GIVEN INSTRUCTION 1: In the code sample of the TurboGears RESTfulness text, which HTTP method's handler is left without an expose decorator?
GIVEN INSTRUCTION 2: Reproduce the passage of the TurboGears RESTfulness text between "What we wanted" and "return dict(method='GET', args=kw)", inclusive.

QUOTED TEXT:

RESTfulness in TurboGears

Mark Ramm and I were talking about how to differentiate GET, POST, PUT, and DELETE in TurboGears 2 and we came up with a syntax that's pretty cool. That's not the reason for this post, though. This morning, I noticed that our syntax is completely compatible with TurboGears 1.x -- so here's how you do it.

What we wanted was to expose a RESTful method like this:

class Root(controllers.RootController):

    class index(RestMethod):
        @expose('json')
        def get(self, **kw):
            return dict(method='GET', args=kw)
        @expose('json')
        def post(self, **kw):
            return dict(method='POST', args=kw)
        @expose('json')
        def put(self, **kw):
            return dict(method='PUT', args=kw)
        # NOT exposed, for some reason
        def delete(self, **kw):
            return dict(method='DELETE', args=kw)

The TurboGears 1 implementation relies on the way that CherryPy determines whether a given property is a valid URL controller. It basically looks at the property and checks to make sure that:

• it's callable, and


• it has a property exposed which is true (or
  "truthy")

The "a-ha!" moment came when realizing that:

• Classes are callable in Python (calling a class == instantiating an object)


• Classes can have exposed attributes

So with appropriate trickery behind the scenes, the above syntax should work as-is. So here's the "appropriate trickery behind the scenes":

class RestMeta(type):
    def __new__(meta,name,bases,dct):
        cls = type.__new__(meta, name, bases, dct)

GIVEN MATERIAL:
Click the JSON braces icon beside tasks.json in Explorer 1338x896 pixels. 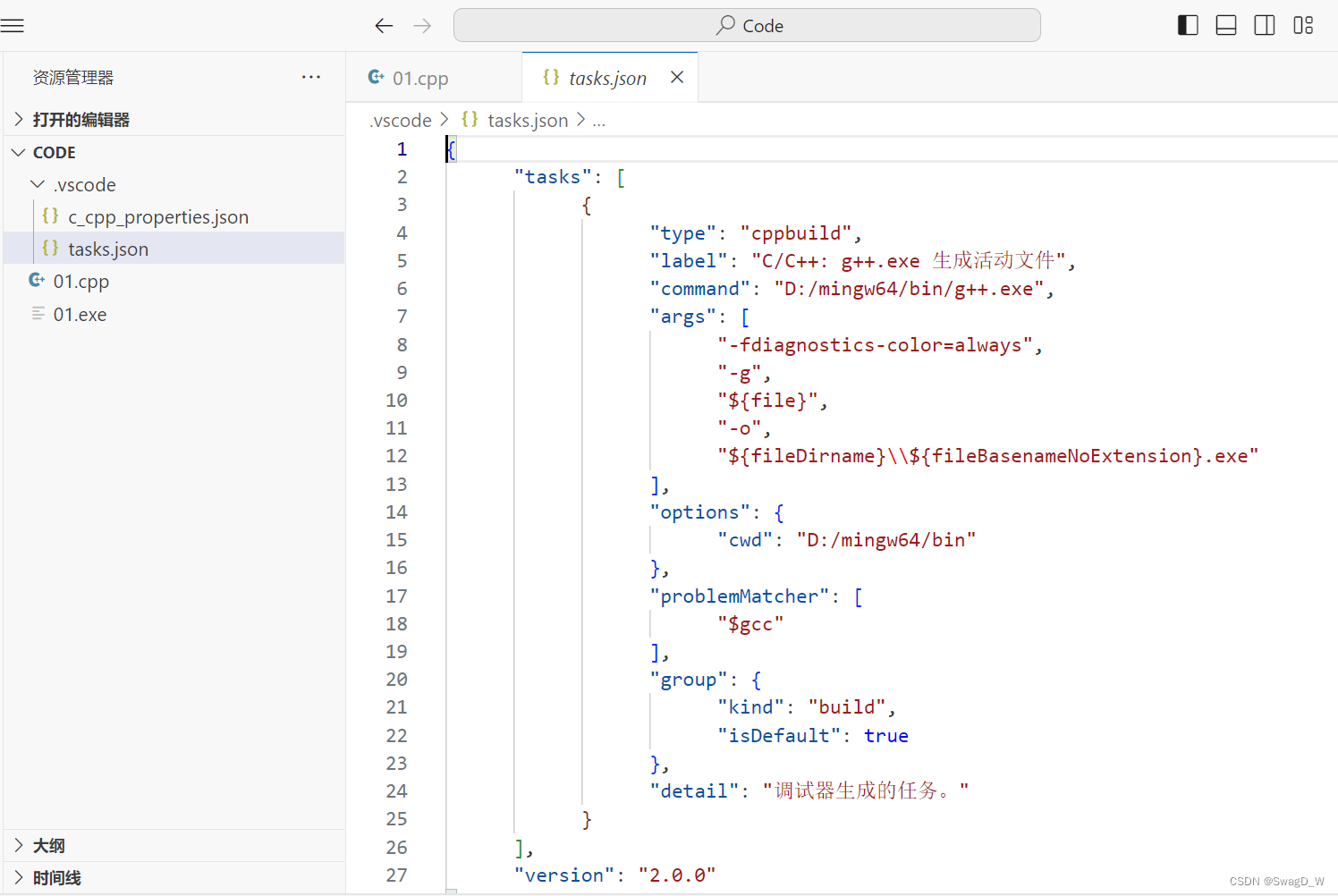coord(51,249)
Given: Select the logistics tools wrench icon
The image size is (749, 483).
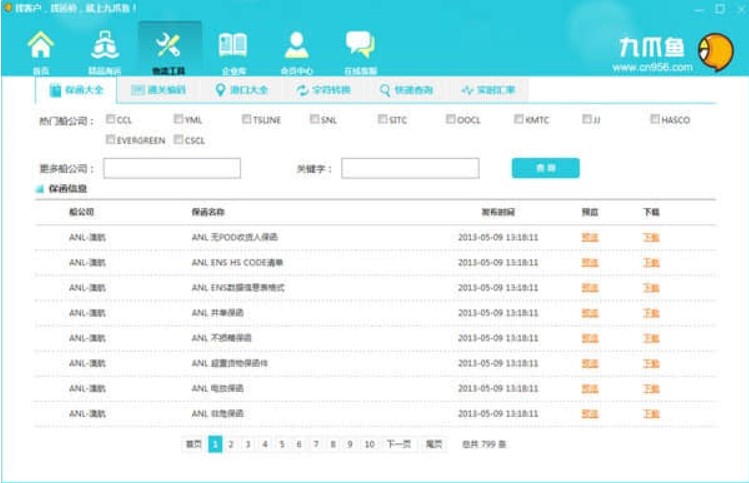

RESULT 1: DELETE

RESULT 2:
What we wanted was to expose a RESTful method like this:

class Root(controllers.RootController):

    class index(RestMethod):
        @expose('json')
        def get(self, **kw):
            return dict(method='GET', args=kw)